Mais l’homme ne bougea pas. Jio fulminait. La colère avait grandi un peu à chacun de ses pas et avait atteint son paroxysme au bout du couloir, lorsqu’il avait commencé à deviner les contours de la porte. Il voulait passer. Il devait passer. C’était urgent. Il fallait qu’il ait une discussion sérieuse avec Soö car cette situation ne pouvait plus durer. Mais Addal était là et lui barrait la route. Pourquoi fallait-il toujours que quelqu’un se mette en travers de son chemin ?! Il fronça les sourcils. Un éclat traversa son regard et fit briller ses yeux comme deux diamants noirs. Son aura apparut autour de lui et un orbe de magie à l’état brut se matérialisa dans sa main. Addal serra les dents.

- Tu es confus Jio, je peux le comprendre vu les récents évènements auxquels tu as fait face, mais je t’assure que la magie ne te sera pas nécessaire.

- Vous étiez au courant ! Soö vous avait dit ! Vous étiez au courant de ses plans et vous n’avez rien dit ! Voss paroles viennent de le prouver !

- Calme-toi, respire, tu risques de détruire le bâtiment si tu déchaînes ta magie.

- Mais qu’il s’écroule, ce fichu bâtiment ! Que la forteresse soit détruite, réduite en cendres ! Moi, j’en ai rien à faire ! J’ai toujours détesté cet endroit ! cria Jio.

Et sur ces mots, il lança son projectile. L’orbe fusa vers Addal qui se téléporta et vint se ficher dans la porte, y laissant une trace sombre, semblable à une marque de brûlure. Jio réagit au quart de tour. Il se précipita vers la porte et l’ouvrit à la volée avant qu’Addal n’ait pu le retenir, entrant dans la salle tel un ouragan.

            Assis sur son trône, Soö releva la tête et haussa un sourcil. Il n’eut pas le temps d’esquisser d’autre geste car déjà, le jeune homme avait couru vers lui et l’avait saisit au col de son habit, le plaquant contre le dossier du siège.

- Vous ! accusa Jio : Vous vous êtes bien foutu de moi, depuis quelques semaines !

Soö ne perdit pas son air calme et serein. Il se contenta d’adresser à son invité impromptu un sourire cordial.

- On dirait que tu as envie de discuter Jio. Quelque chose te tracasse ?

- À quoi est-ce que vous jouez exactement ? Pourquoi me provoquer de la sorte ? Quel est votre but ?!

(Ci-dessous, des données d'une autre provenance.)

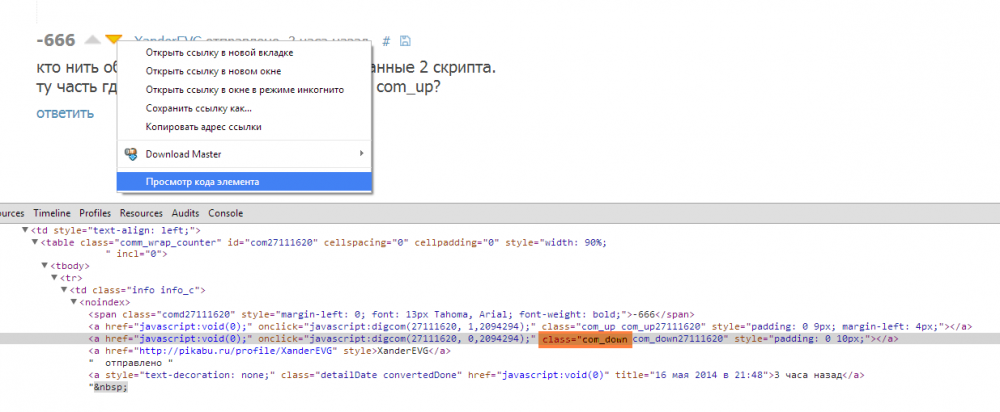Open the Download Master submenu arrow
This screenshot has height=412, width=1000.
point(361,154)
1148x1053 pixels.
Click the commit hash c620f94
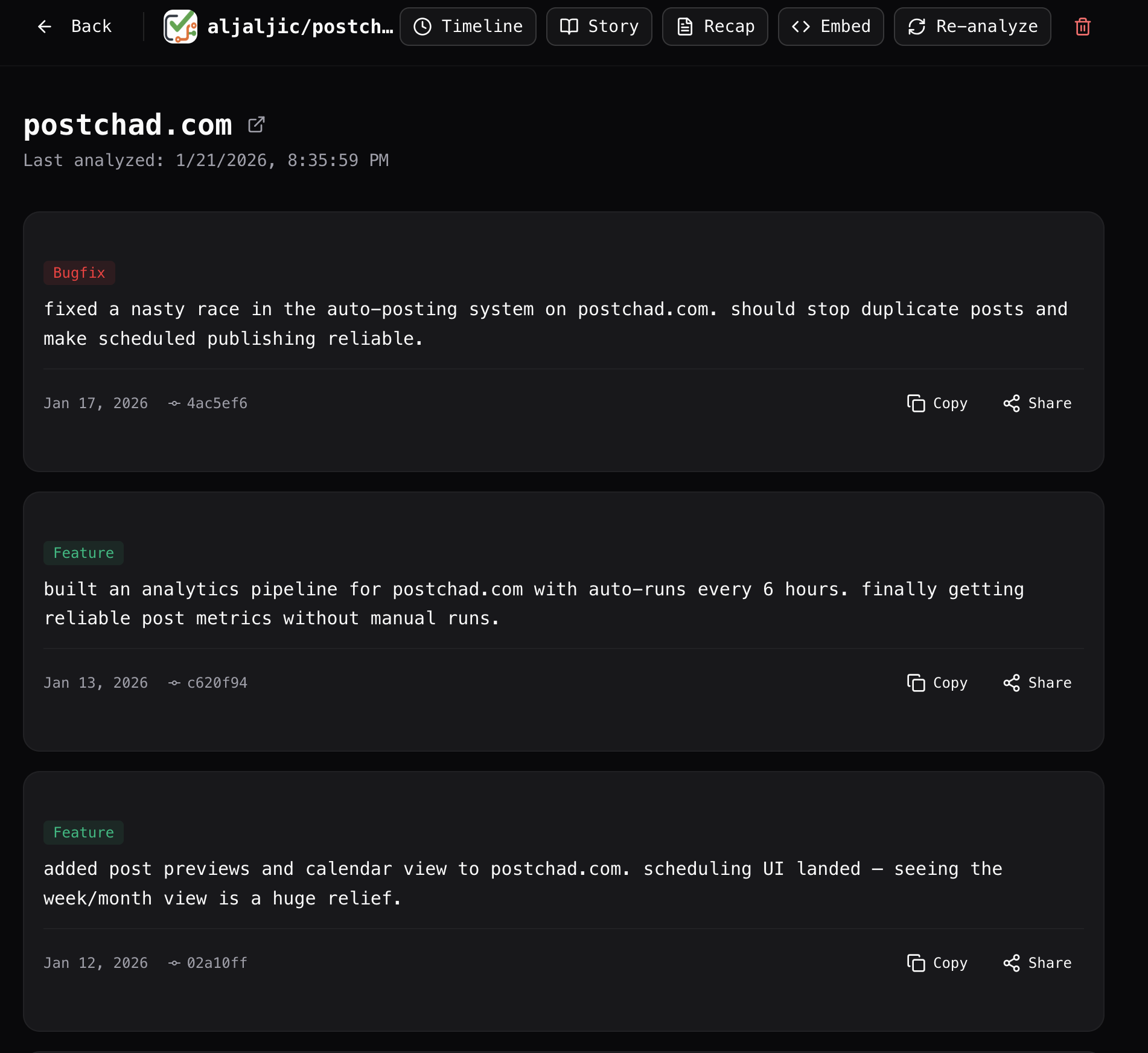[x=217, y=683]
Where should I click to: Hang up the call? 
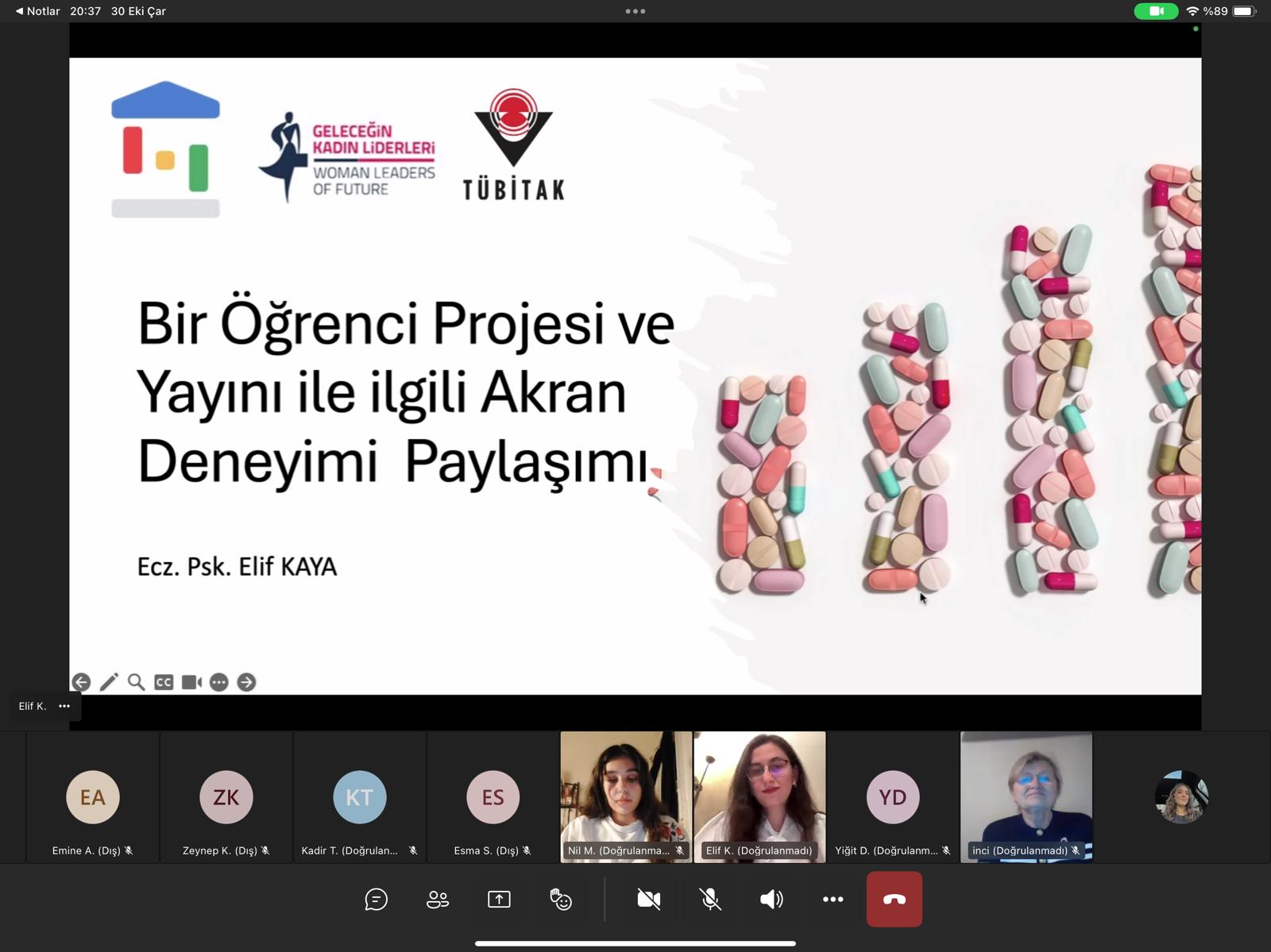coord(894,899)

- Je ne vois pas de quoi tu parles.

- Ne vous foutez pas de moi ! Vous savez très bien de quoi je parle : Pourquoi avoir ordonné l’agression de Maz ? Vous n’aviez pas le droit ! Vous aviez dit que vous ne lui feriez pas de mal.

Le maître de la guilde leva un sourcil.

- Il ne me semble pas avoir dit ça. Je t’ai dit que je la libérerai de la guilde au therme du contrat. Tu es trop sensible, Jio. Je ne fais que te tester pour voir ce qu’il faut changer dans ton attitude.

Jio poussa un ricanement et enleva son manteau noir d’un coup sec avant de le jeter par terre d’un geste théâtral.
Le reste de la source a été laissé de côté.